## À faire:
(1) Les affirmations suivantes concordent-elles avec l'entretien ? Pour chacune, réponds par oui ou par non et cite mot pour mot les termes décisifs de l'entretien.
(a) Le studio de Brendan se trouve loin de chez les membres du groupe.
(b) Le groupe s'est donné pour règle que personne ne part.
(c) Brendan ajoute des claviers à la musique du groupe.
(2) Modifie le passage de l'entretien qui commence aux mots « Certainement. Honnêtement, Mastodon, c’est » et s'arrête après « arrête le groupe. », en y remplaçant « groupe principal » par « projet principal ».
(3) D'après l'entretien, pendant combien de temps la personne interrogée a-t-elle travaillé très dur pour Mastodon ?

## Texte fourni:
↓↓↓

On savait que Brendan était bon, il savait ce qu’on voulait à l’époque de Crack the Skye, et les planètes se sont alignées pour cet album. Je pense que tout arrive pour une raison, et revenir à Brendan était parfait : le timing était parfait, il est originaire du coin, il a un studio pas loin de chez nous qui nous permettait de rester près de nos familles, et il a su tirer le meilleur de chacun de nous. Brendan est très spontané quand il s’agit d’enregistrer notre groupe : il se fout de jouer cent fois la même partie de guitare pour avoir la performance parfaite, il veut seulement que ça sonne bien, frais. C’est lui qui crée la troisième dimension à notre musique, en ajoutant des claviers, des ambiances…
Ne penses-tu pas que la stabilité du groupe est aussi un gage de son succès ?
Certainement. Honnêtement, Mastodon, c’est ma vie, un groupe pour lequel j’ai bossé très dur pendant près de 17 ans, pour lequel je bosse quotidiennement. On fait des pauses les uns des autres, parfois, mais Mastodon reste notre groupe principal, et on est tous sur la même longueur d’ondes : personne ne part. C’est une règle qu’on a établie il y a des années, en fait : personne ne part, ou alors tout le monde part, et on arrête le groupe.

↑↑↑

## Données à examiner:
↓↓↓

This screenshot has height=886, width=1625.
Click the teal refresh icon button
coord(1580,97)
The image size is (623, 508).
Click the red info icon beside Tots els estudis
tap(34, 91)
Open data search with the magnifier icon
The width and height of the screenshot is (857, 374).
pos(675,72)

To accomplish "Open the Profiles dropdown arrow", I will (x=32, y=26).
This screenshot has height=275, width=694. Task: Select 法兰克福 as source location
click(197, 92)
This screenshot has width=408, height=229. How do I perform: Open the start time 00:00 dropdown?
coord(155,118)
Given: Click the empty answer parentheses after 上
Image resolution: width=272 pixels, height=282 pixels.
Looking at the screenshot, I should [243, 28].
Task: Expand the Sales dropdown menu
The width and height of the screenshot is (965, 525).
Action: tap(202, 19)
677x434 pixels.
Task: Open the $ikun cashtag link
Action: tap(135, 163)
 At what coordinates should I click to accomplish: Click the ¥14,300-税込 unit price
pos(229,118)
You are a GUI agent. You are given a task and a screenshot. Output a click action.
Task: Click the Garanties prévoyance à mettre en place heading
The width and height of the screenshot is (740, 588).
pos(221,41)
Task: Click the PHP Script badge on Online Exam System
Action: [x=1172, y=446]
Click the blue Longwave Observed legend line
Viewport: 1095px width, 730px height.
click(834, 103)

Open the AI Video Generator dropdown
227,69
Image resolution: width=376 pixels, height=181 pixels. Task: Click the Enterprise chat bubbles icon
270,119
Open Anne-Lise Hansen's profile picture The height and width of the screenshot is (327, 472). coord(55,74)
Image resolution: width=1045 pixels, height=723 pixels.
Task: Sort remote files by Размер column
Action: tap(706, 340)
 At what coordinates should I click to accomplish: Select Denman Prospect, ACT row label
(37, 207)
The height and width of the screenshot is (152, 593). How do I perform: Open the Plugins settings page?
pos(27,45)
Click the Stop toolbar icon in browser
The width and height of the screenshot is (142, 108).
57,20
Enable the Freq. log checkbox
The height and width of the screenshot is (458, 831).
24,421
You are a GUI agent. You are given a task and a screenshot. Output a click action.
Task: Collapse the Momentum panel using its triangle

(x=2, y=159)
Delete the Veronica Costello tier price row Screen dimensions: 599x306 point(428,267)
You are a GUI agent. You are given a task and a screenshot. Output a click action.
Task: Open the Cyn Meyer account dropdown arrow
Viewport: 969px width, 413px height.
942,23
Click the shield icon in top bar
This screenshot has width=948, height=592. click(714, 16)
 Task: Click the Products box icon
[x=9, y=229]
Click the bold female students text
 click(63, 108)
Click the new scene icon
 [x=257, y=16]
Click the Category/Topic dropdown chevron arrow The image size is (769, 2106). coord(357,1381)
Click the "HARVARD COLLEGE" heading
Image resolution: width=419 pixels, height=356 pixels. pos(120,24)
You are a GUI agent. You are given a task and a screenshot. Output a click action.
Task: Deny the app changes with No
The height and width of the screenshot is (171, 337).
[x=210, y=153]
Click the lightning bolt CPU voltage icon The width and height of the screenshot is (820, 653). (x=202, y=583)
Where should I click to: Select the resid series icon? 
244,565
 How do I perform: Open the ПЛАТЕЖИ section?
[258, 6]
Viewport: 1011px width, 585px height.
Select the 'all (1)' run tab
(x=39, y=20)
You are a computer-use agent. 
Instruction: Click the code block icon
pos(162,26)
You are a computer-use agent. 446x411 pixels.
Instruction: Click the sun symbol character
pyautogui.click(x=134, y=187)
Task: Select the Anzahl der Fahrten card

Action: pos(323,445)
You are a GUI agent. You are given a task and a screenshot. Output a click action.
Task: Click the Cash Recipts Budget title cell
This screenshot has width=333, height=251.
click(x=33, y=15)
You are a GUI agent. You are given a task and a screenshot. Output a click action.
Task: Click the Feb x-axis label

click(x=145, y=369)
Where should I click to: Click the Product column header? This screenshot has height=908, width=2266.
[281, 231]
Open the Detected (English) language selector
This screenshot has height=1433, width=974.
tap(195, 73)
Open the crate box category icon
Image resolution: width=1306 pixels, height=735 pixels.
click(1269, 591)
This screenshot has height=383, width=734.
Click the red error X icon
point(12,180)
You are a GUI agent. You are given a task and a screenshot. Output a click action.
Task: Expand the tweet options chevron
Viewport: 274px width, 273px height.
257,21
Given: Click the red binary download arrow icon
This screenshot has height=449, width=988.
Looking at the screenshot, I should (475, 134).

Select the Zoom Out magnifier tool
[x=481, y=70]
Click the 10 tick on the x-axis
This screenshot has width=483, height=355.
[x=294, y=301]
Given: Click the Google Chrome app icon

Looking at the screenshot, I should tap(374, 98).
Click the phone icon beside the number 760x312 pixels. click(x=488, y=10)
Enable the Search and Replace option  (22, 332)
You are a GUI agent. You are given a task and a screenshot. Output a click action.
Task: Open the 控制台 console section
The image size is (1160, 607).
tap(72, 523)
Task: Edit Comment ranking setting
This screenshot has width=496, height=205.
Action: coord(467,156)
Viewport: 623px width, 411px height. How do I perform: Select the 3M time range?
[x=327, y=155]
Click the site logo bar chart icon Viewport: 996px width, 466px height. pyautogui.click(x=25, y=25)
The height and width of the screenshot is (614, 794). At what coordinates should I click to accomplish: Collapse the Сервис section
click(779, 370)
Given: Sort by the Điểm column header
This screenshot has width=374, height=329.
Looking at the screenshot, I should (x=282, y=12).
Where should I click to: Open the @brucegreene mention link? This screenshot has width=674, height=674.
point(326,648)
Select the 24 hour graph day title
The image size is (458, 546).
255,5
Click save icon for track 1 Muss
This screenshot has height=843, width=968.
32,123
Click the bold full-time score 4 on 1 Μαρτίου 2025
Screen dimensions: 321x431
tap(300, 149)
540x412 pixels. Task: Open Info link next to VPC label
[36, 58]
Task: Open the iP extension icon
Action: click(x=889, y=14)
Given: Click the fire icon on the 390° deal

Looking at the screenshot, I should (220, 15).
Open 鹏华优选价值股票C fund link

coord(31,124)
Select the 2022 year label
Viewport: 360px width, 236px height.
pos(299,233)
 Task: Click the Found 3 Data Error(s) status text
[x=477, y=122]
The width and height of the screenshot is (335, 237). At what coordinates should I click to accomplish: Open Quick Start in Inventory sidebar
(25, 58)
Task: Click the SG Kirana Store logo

↑↑↑

## Réponses par numéro:
(1)
(a) Non : « il a un studio pas loin de chez nous »
(b) Oui : « personne ne part, ou alors tout le monde part, et on arrête le groupe »
(c) Oui : « en ajoutant des claviers, des ambiances… »

(2)
Certainement. Honnêtement, Mastodon, c’est ma vie, un groupe pour lequel j’ai bossé très dur pendant près de 17 ans, pour lequel je bosse quotidiennement. On fait des pauses les uns des autres, parfois, mais Mastodon reste notre projet principal, et on est tous sur la même longueur d’ondes : personne ne part. C’est une règle qu’on a établie il y a des années, en fait : personne ne part, ou alors tout le monde part, et on arrête le groupe.

(3) Pendant près de 17 ans.